-- ACTION ITEM --
Copy, from the entries below, each line where the word "agent" can be found.
*** RECORDED DATA ***
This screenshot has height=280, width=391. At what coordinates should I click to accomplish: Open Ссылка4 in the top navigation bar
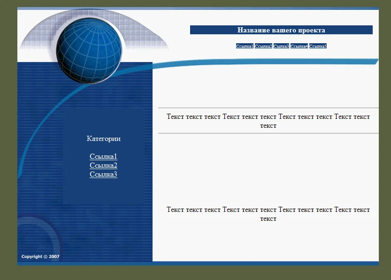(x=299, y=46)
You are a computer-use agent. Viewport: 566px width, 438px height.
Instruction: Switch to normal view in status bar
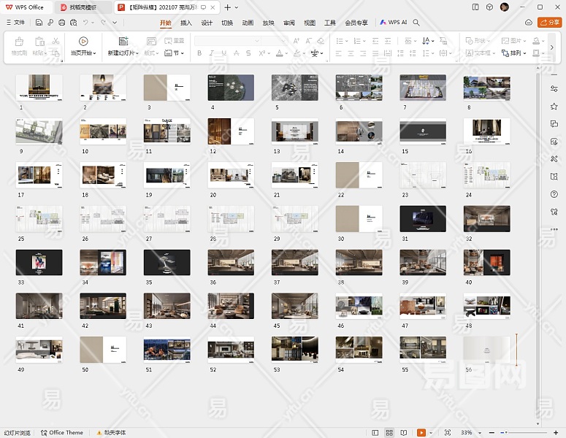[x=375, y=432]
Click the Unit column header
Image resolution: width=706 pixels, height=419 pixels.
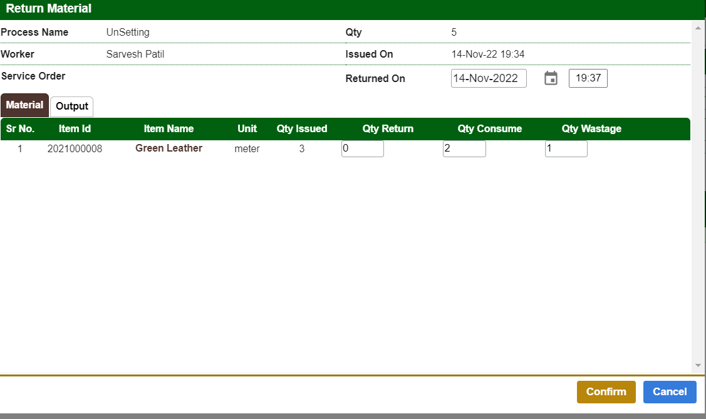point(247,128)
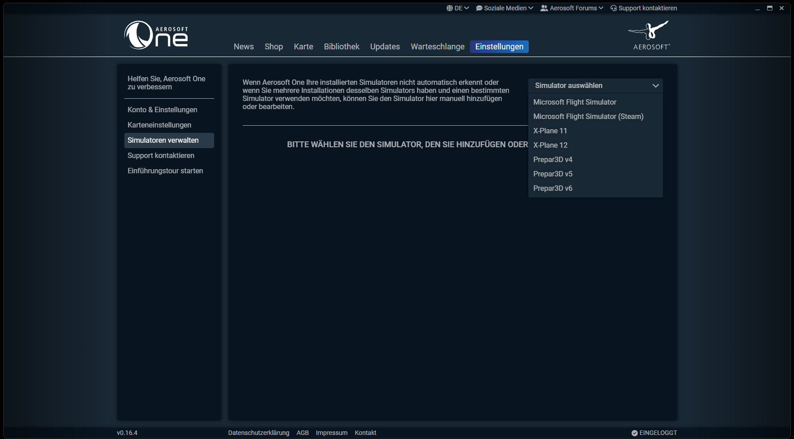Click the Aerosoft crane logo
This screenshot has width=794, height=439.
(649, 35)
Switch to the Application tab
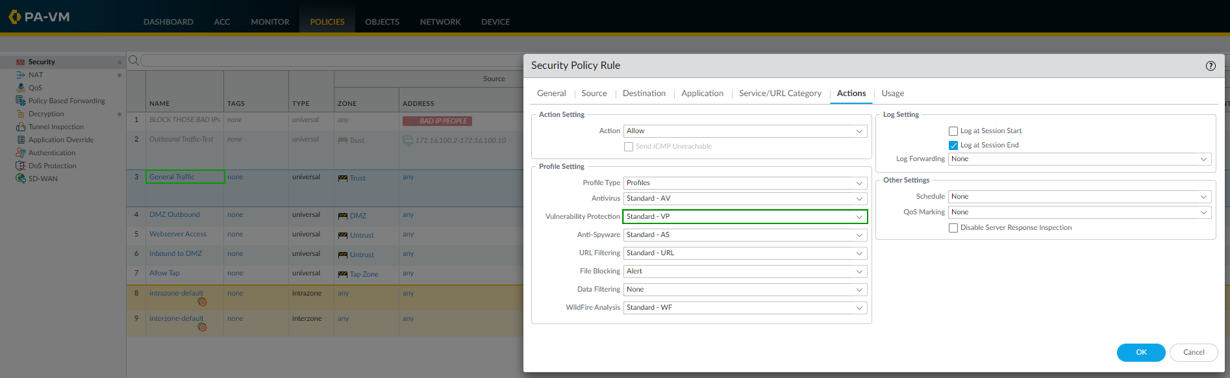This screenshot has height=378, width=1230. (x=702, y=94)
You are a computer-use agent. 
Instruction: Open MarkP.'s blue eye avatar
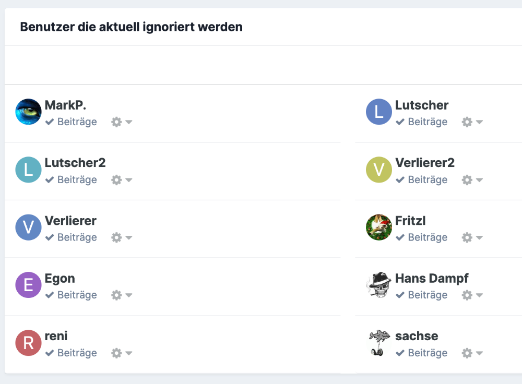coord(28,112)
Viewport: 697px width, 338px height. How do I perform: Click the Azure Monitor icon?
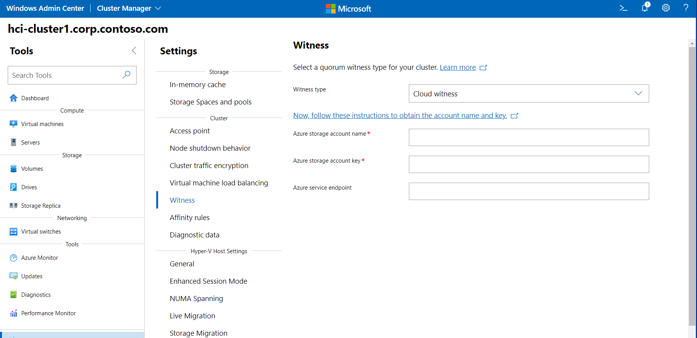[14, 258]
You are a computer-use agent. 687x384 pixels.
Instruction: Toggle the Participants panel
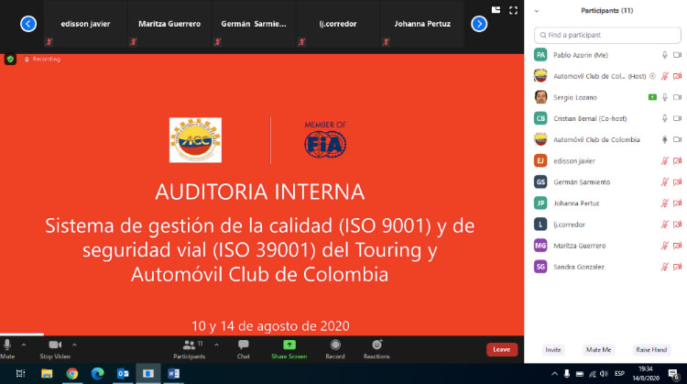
*** End of RECORDED DATA ***
-- EXPECTED ANSWER --
You are a computer-use agent. Viewport: 566px width, 438px height.
You are a computer-use agent. 
You are a computer-use agent. 687x384 pixels.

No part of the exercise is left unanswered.